Haiti’s Moise plans to use new powers to overhaul constitution
HAVANA, (Reuters) - Haiti’s President Jovenel Moise, who began ruling by decree this week, wants to use his new power to overhaul the constitution in an attempt to break a “decades-long cycle of political crises,” a planned presidential statement seen by Reuters shows.
“We will work with all political actors and our international partners to draft constitutional reforms to ensure a widely acceptable, workable, democratic balance of power which will then be put to the Haitian people in a referendum,” reads the statement, due to be released early on Friday according to a source close to Moise.
The statement does not specify the precise changes sought but Moise is likely aiming to strengthen the presidency which was weakened in Haiti’s 1987 Magna Carta due to a mistrust of strong figureheads in the wake of the Duvalier family dictatorship.

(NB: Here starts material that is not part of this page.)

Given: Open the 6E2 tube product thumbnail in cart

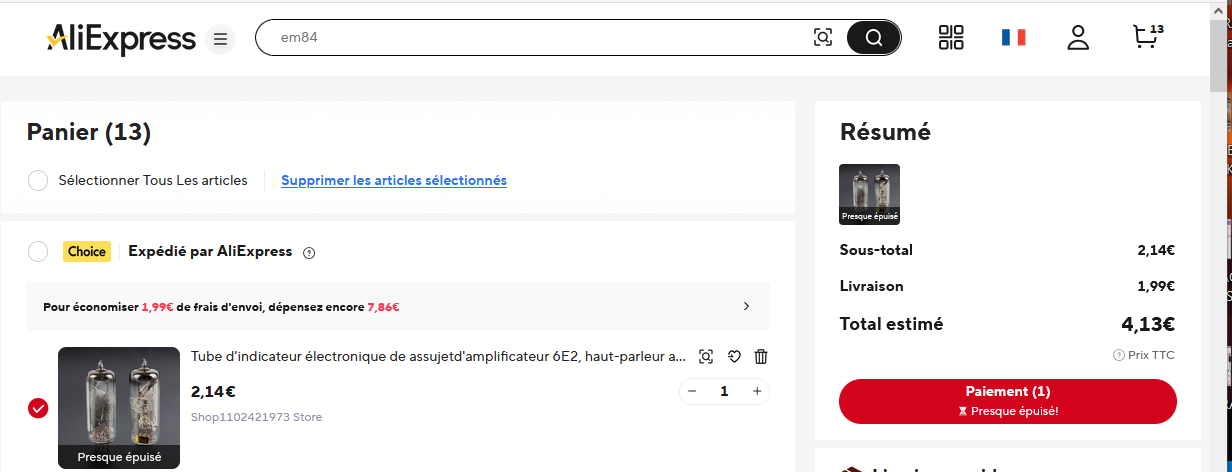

Critics say the changes went too far, delivering too much power to parliament and have made it hard to govern. Haiti has had 15 presidents in the past 33 years.

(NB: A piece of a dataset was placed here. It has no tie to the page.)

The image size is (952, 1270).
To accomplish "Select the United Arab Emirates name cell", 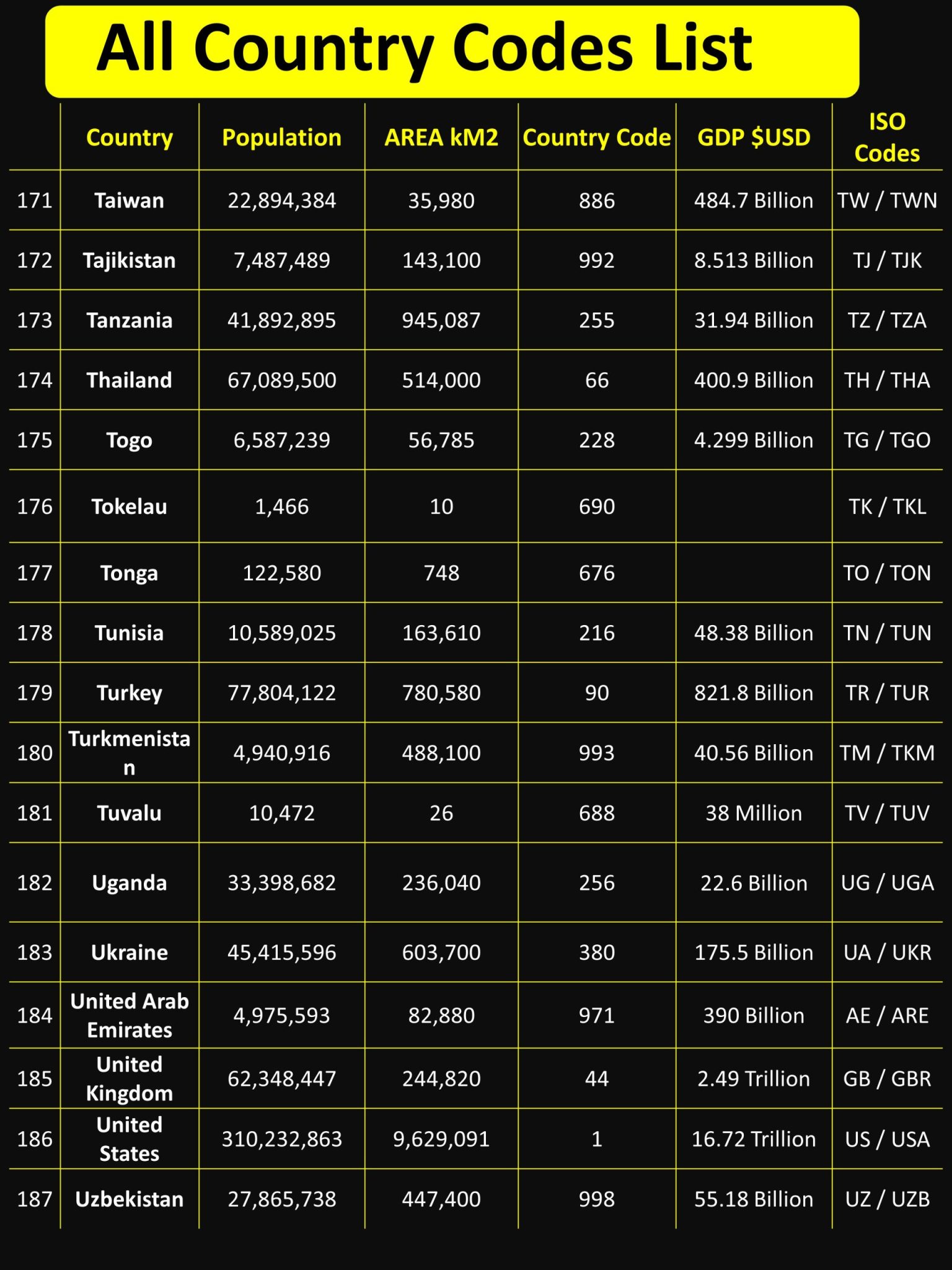I will pos(129,1015).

In the statement, Moise calls for the formation of a unity government to propose constitutional changes “to address flaws in the 1987 text”. These have fostered political instability that has prevented development in the poorest country in the Americas, he says.
The president aims to get the new constitution drafted within three months of being started, the source said, and voted on in a referendum by year-end.

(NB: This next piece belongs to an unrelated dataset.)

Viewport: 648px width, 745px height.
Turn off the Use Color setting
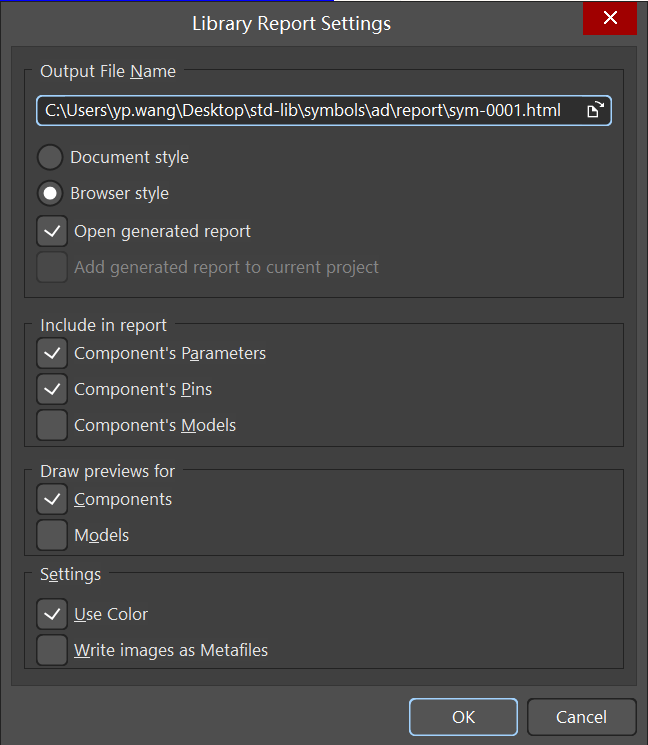[52, 614]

The presidency’s office confirmed the veracity of the statement.
Moise has flagged his desire to amend the constitution before but until this week has not had the power to do so. It is the first time a timetable for reform has been laid out.
NO SILVER BULLET
There is wide agreement among politicians and analysts in Haiti on the need for constitutional reform, even if they do not depict it as a “silver bullet” for the country’s problems.
“The constitution has been amended a few times already but the structure simply does not give the needed results, it is one of the causes of the political instability in this country,” said one Haiti-based western diplomat.
“This is a historic opportunity where all the political class agrees on the need for change.”
The diplomat said one necessary change to foster greater political stability and save money was to institute elections every five years rather than every two years.
Yet many opposition politicians do not think Moise, who has faced fierce anti-government protests over graft allegations, galloping inflation and crime over the past year, is the right person to lead constitutional reform and are unlikely to join a unity government.
“It is illusory to believe a president who is rejected by the people could change the constitution,” said Andre Michel, a politician with the opposition Democratic and Popular Sector.
“We are all for a new constitution but it is up to a transition government to do it.”